The arithmetic mean and geometric mean between two numbers are 75 and 21 respectively, then the numbers are

• A. 63,87
• B. 73,77
• C. 17,133
• D. 3,147

Answer 1

The Correct Option is D

Step 1: Recall the formulas for arithmetic mean (AM) and geometric mean (GM).

The arithmetic mean of two numbers \( a \) and \( b \) is given by:

\[ \text{AM} = \frac{a + b}{2}. \]

The geometric mean of two numbers \( a \) and \( b \) is given by:

\[ \text{GM} = \sqrt{a \cdot b}. \]

Step 2: Use the given values of AM and GM to set up equations.

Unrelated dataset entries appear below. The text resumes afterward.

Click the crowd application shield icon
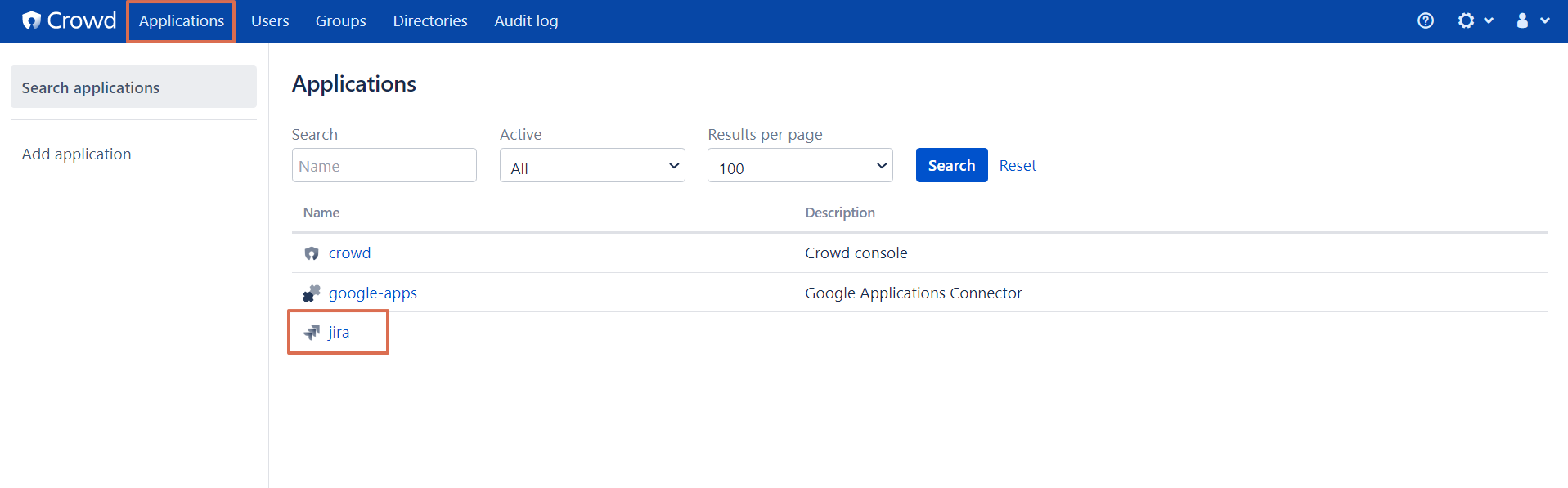Screen dimensions: 1568x488 tap(312, 253)
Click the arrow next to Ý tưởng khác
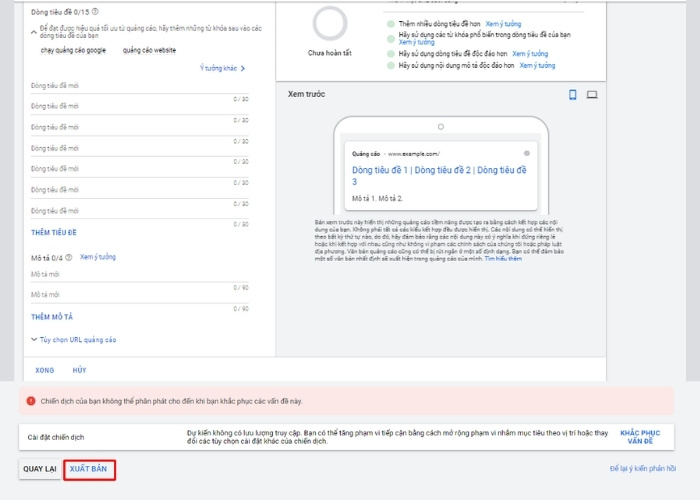 (243, 69)
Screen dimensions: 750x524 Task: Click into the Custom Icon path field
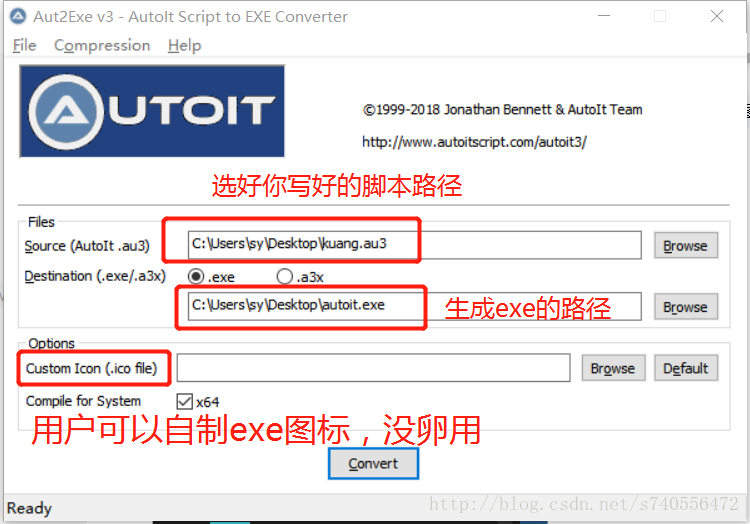click(x=373, y=368)
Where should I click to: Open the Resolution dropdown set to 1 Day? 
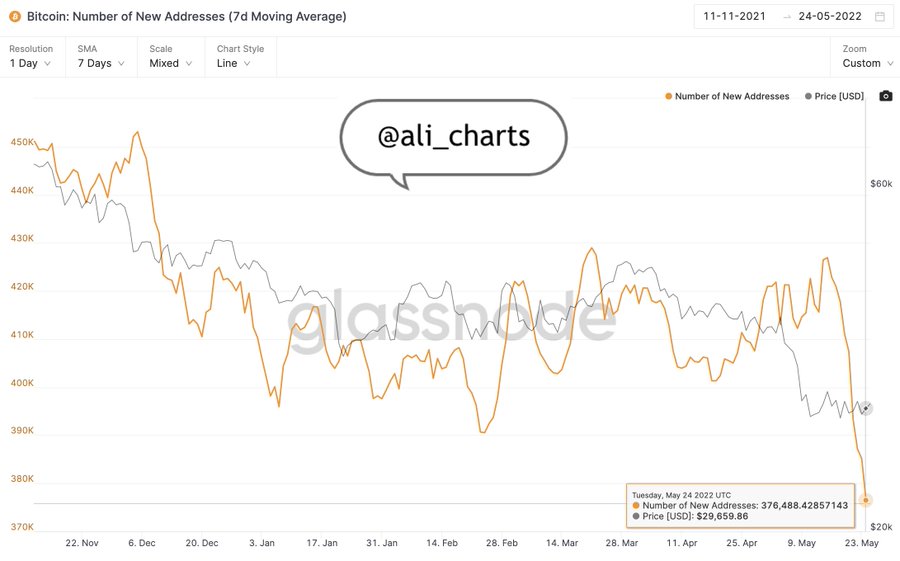pyautogui.click(x=30, y=63)
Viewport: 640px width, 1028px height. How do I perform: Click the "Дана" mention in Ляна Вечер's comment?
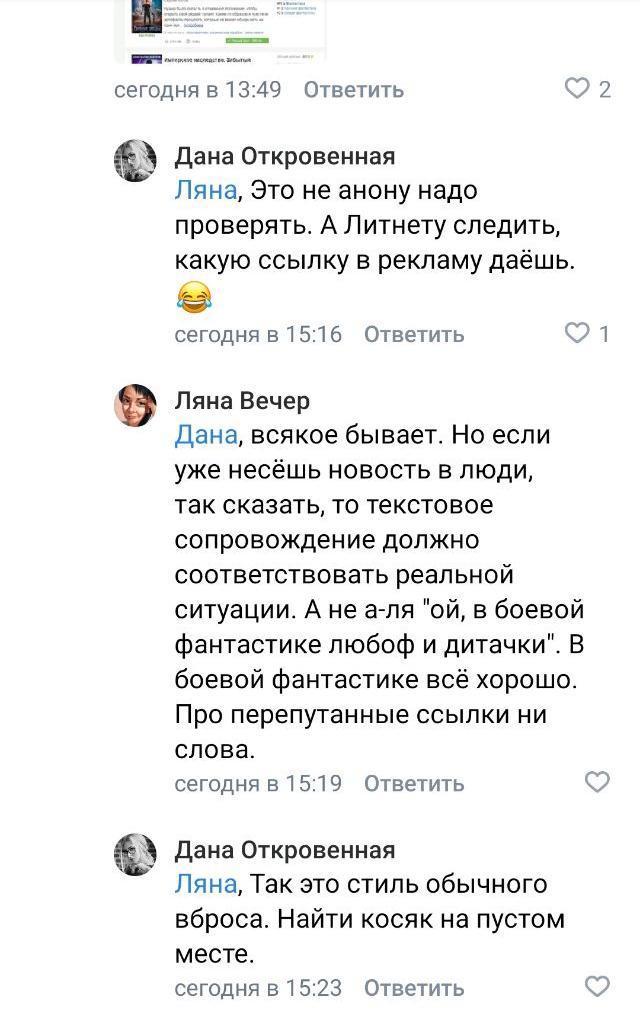click(206, 436)
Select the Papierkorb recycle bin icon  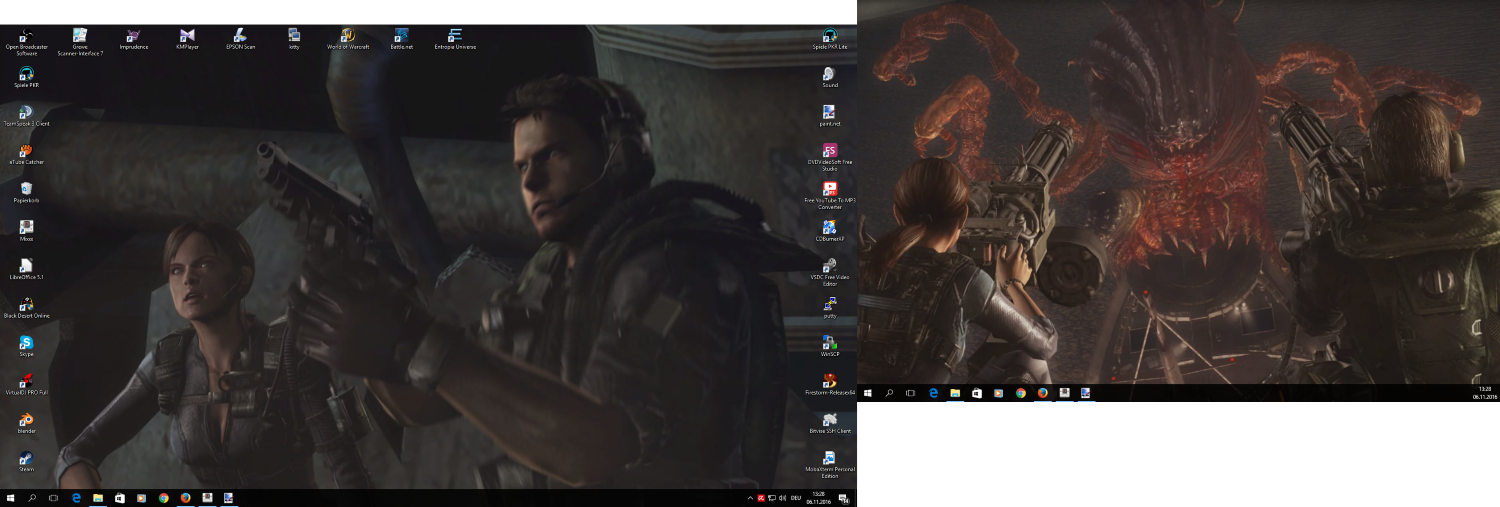pyautogui.click(x=27, y=189)
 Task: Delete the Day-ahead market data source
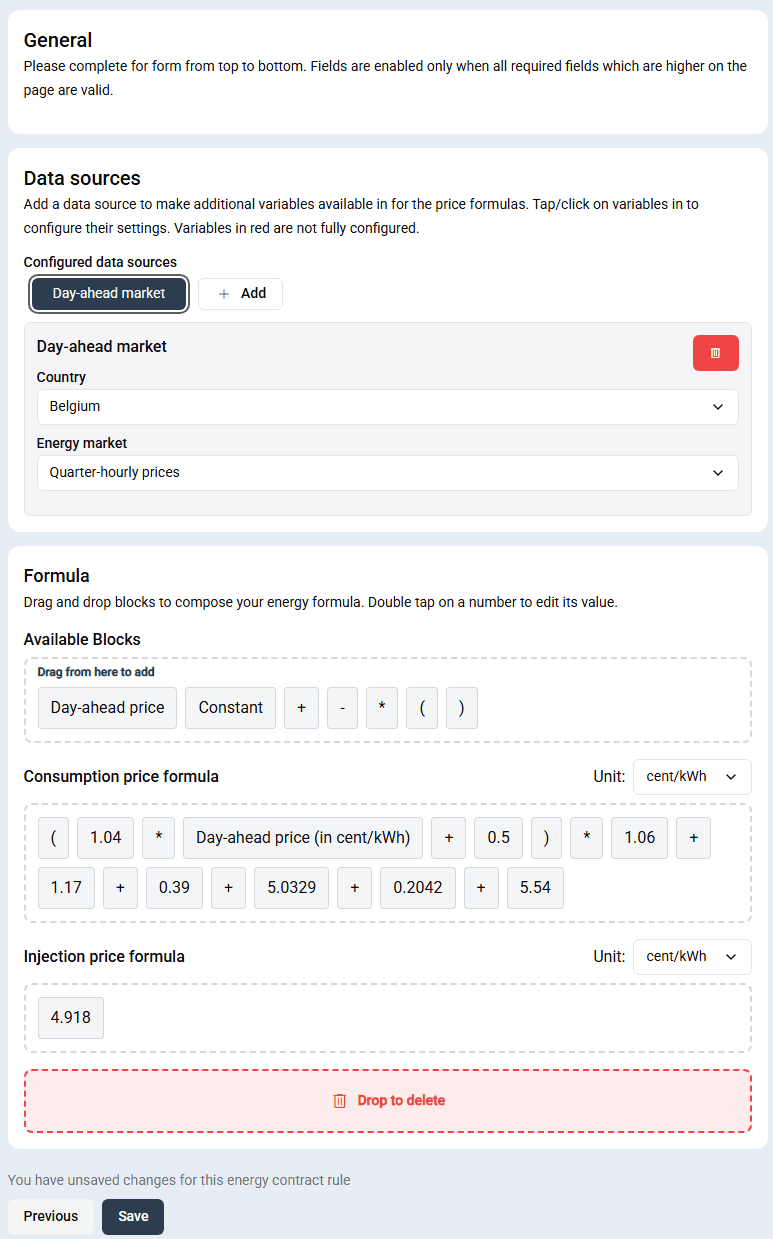[x=715, y=352]
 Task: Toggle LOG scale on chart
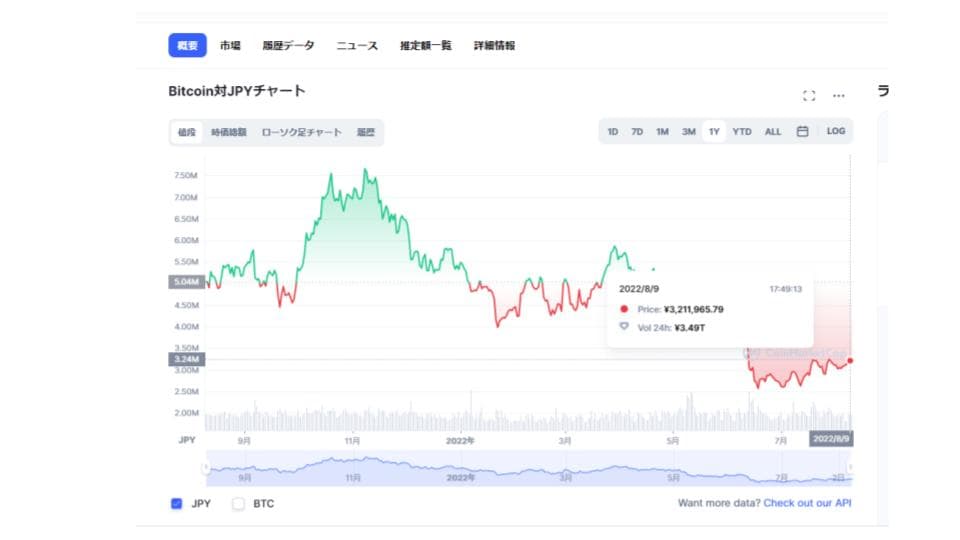(836, 131)
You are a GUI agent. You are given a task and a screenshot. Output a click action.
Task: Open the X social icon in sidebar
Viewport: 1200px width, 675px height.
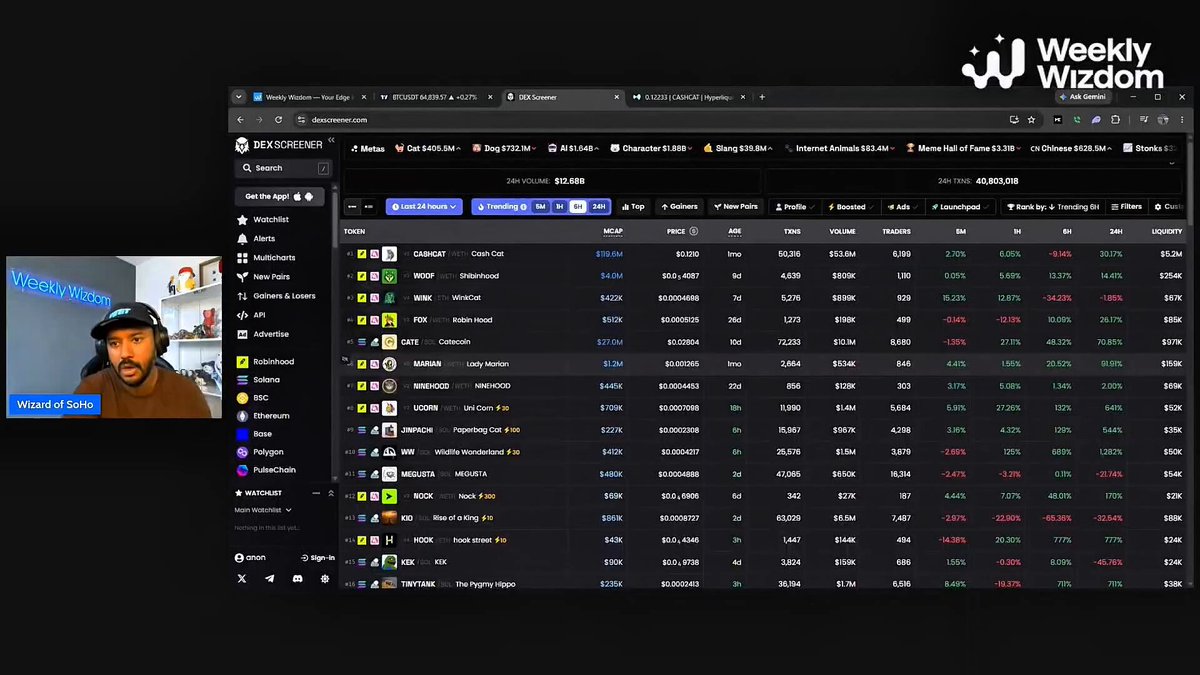[x=242, y=579]
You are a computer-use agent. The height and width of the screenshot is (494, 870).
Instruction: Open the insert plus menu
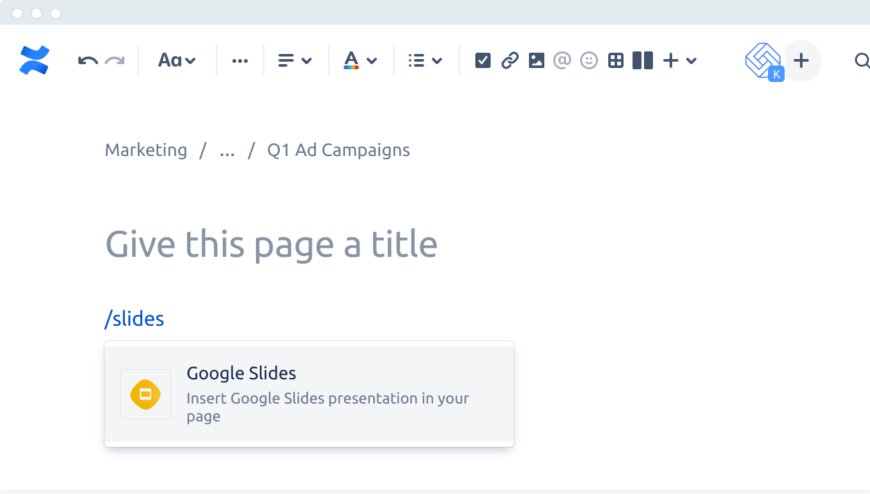[678, 61]
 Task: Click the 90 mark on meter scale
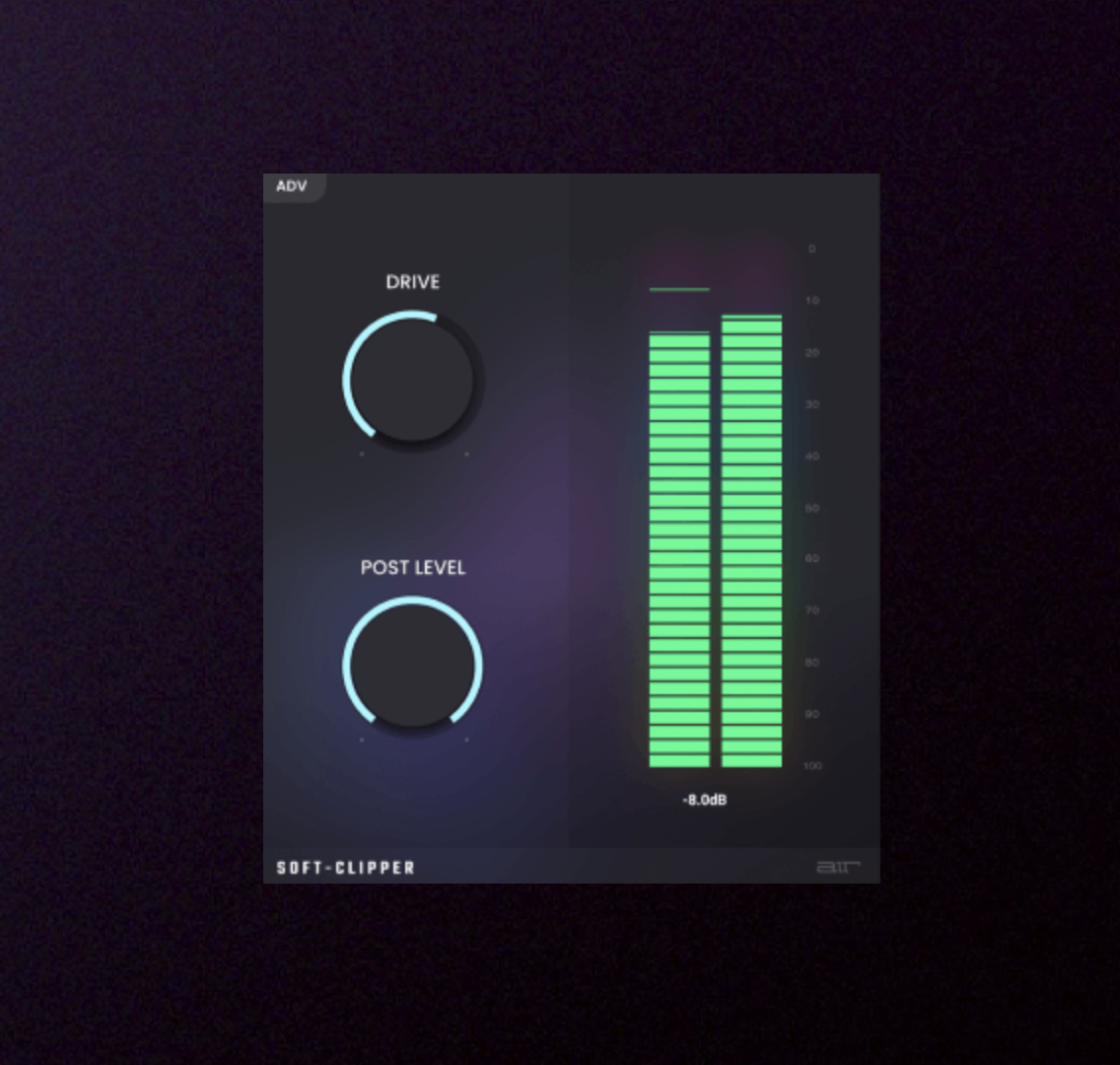coord(812,714)
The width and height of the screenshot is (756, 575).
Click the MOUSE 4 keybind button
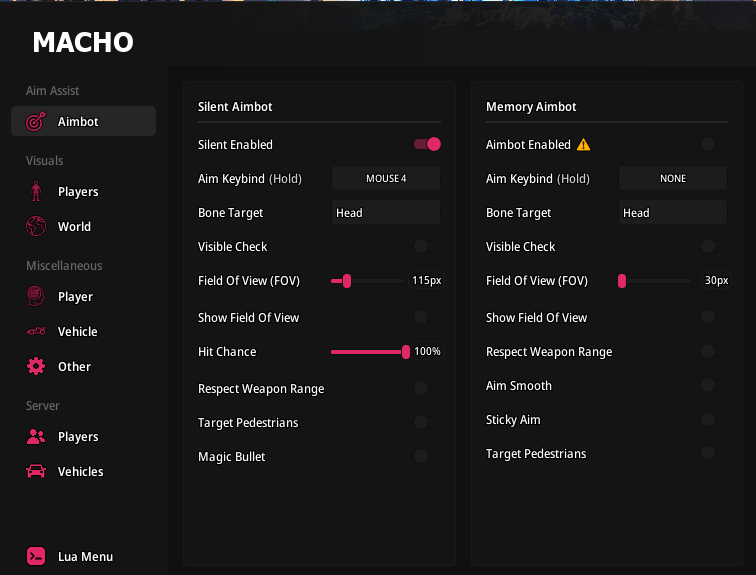386,179
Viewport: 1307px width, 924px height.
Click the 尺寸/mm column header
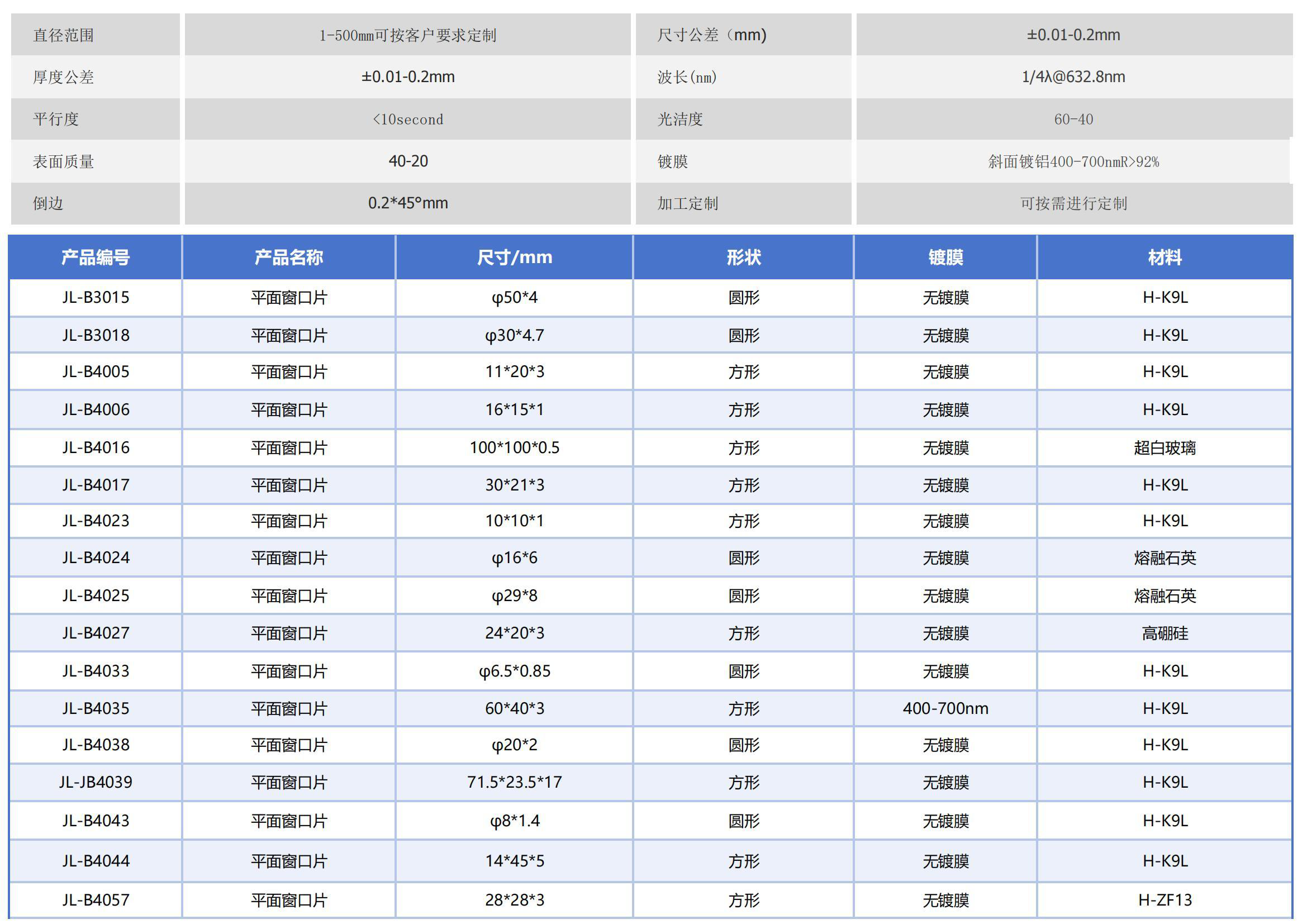[514, 257]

From the problem, the arithmetic mean is 75:

\[ \frac{a + b}{2} = 75 \implies a + b = 150. \tag{1} \]

From the problem, the geometric mean is 21:

\[ \sqrt{a \cdot b} = 21 \implies a \cdot b = 21^2 = 441. \tag{2} \]

Step 3: Solve the system of equations.

We now have the following system of equations:

\[ a + b = 150, \quad a \cdot b = 441. \]

Let \( a \) and \( b \) be the roots of a quadratic equation. The quadratic equation with roots \( a \) and \( b \) is:

\[ x^2 - (a + b)x + a \cdot b = 0. \]

Substitute \( a + b = 150 \) and \( a \cdot b = 441 \):

\[ x^2 - 150x + 441 = 0. \]

Step 4: Solve the quadratic equation.

Use the quadratic formula:

\[ x = \frac{-b \pm \sqrt{b^2 - 4ac}}{2a}, \]

where \( a = 1 \), \( b = -150 \), and \( c = 441 \). Substitute these values:

\[ x = \frac{-(-150) \pm \sqrt{(-150)^2 - 4(1)(441)}}{2(1)} = \frac{150 \pm \sqrt{22500 - 1764}}{2}. \]

Simplify:

\[ x = \frac{150 \pm \sqrt{20736}}{2} = \frac{150 \pm 144}{2}. \]

Compute the two roots:

\[ x = \frac{150 + 144}{2} = \frac{294}{2} = 147, \quad x = \frac{150 - 144}{2} = \frac{6}{2} = 3. \]

Step 5: Identify the numbers.

The two numbers are \( 147 \) and \( 3 \).

Final Answer: The numbers are \( \mathbf{3 \text{ and } 147} \), which corresponds to option \( \mathbf{(4)} \).